The Mongol army had been so heavily weakened (in the region) that their failure to recover from the mistake to invade Dzurdzuketia may have ultimately contributed in the loss of their control of Georgia and other Caucasian areas. The resistance to the Mongols set many of the precedents that were recycled for the tactics later used against the second Mongol invasion, and later, the Russians.

Second Mongol Invasion

In order to avoid future conflicts with the Mongols and give the Dzurdzuks time to recover, the ruler of the Princedom of Simsir (also known by the shorter name of "Simsim"; it was a small Dzurdzuk-run feudal principality separate from Alania and Dzurdzuketia, located between the two rivers[5]), known to the Mongols as Gayur Khan (though this probably was not what his own subjects called him), allied itself with the Golden Horde.[6] To underline Simsim's loyalty to the Horde, Gayur even adopted Sunni Islam as a state religion, although this move was purely symbolic (as the bulk of the Chechens were still pagan and those that were Muslim or Christian were highly syncretic in their practice).[5]

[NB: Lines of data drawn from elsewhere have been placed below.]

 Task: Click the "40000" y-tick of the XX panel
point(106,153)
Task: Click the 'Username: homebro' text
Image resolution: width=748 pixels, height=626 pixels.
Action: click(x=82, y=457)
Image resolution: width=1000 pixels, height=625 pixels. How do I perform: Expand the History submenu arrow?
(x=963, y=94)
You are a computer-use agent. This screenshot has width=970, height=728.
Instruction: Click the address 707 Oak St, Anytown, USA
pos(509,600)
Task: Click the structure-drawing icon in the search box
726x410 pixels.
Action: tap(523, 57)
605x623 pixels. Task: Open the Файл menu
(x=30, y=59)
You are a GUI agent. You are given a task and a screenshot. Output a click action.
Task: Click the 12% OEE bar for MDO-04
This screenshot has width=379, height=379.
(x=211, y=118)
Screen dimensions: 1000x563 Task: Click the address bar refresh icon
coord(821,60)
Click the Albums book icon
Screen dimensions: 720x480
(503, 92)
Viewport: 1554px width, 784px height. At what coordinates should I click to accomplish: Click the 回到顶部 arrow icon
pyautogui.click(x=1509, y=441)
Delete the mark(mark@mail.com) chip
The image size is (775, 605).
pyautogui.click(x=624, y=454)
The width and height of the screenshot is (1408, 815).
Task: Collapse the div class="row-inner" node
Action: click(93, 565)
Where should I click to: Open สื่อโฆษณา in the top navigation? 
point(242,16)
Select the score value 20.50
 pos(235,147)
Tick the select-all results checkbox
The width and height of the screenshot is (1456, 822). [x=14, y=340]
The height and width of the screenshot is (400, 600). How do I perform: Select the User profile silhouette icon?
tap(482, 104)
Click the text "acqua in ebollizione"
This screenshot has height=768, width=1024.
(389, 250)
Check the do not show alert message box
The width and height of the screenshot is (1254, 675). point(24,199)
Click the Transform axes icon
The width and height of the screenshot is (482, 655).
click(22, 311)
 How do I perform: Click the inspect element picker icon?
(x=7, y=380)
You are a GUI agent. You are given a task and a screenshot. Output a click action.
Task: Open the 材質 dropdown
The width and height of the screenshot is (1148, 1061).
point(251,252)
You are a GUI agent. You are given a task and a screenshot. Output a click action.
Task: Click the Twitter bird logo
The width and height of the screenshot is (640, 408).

However, ultimately this proved to be a mistake. In the second half of the 14th century, the Golden Horde began to weaken. Timurlane (Tamerlan/Timur) dealt a major defeat to the Golden Horde, from which it would never recover.[7] But Timurlane did not intend on stopping with the Horde, and the Caucasus was one of the many conquests he planned. He then used Simsir's alliance with the Horde as pretext for war against Simsir.[6] He did not stop with Simsir, and continued on, attacking all Dzurdzuk lands. This meant that the Dzurdzuks, still recovering from the damage done by the first Mongol invasion, would have to deal with a second.

Timurlane first sent his Turkic imperial warriors to attack the Caucasus in 1390, and greatly stepped up the invasion in 1395-1396. The second Mongol invasion was just as brutal as the first, and huge amounts of the Dzurdzuks population were completely annihilated, as were various churches and pagan sanctuaries.[7] However, although initially successful in the lowlands, they were confronted with, and defeated by, the same set of problems the first Mongol invaders faced. Unlike the previous Mongol invaders, Timurlane eventually made peace with the Chechens rather than waste huge amounts of his strength on trying to conquer them. Traditional folk history remembers that in order to give peace, he gave the Chechens his sabre as a gift.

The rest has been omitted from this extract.